Petitioner is a legal alien who worked as a paralegal and also sought to become a public notary. However, in Texas, only citizens can become public notaries. He sued claiming a violation of his equal protection rights. The appellate court held that the statute doesn’t violate the equal protection clause.
Whether the requirement that a public notary be a citizen violates the equal protection clause of the constitution.
Yes, the law is unconstitutional. Reversed and remanded. Generally speaking, laws that discriminate on the basis of alienage undergo a strict scrutiny analysis, with the exception of laws that apply to aliens in public/governmental positions.
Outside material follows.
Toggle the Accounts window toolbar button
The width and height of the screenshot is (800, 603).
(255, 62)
The court here states that the exception does not apply because the position of public notary is “ministerial” and “clerical.” Positions where the exception does and should apply are those where higher level decision making or truly political decision making occurs.
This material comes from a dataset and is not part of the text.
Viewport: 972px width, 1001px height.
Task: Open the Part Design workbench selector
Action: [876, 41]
The stated purpose of the law – which must have a compelling governmental interest in undertaking – is to keep governmental officials’ allegiances to the US and state, not to a foreign country. Moreover, public official who are non-citizens, generally should not have public powers and authority over non-citizens; this is necessary to support the symbolic legitimacy of the government. The state of TX also argued that a notary must be familiar with the state’s laws, which is more difficult for non-citizens to accomplish. Using strict scrutiny, the court states that the law is not overly broad so as to unnecessarily harm the impacted alien group. However, the purpose of the law is not sufficient because it applies to notaries who do not have “important public duties.”
Notaries are generally required to become familiar with state laws and to testify at trial, among other duties. The state of TX did not adequately show that discriminating against aliens through this statute was a better alternative to not discriminating because there was no evidence that aliens could not familiarize themselves with state law or testify at trial.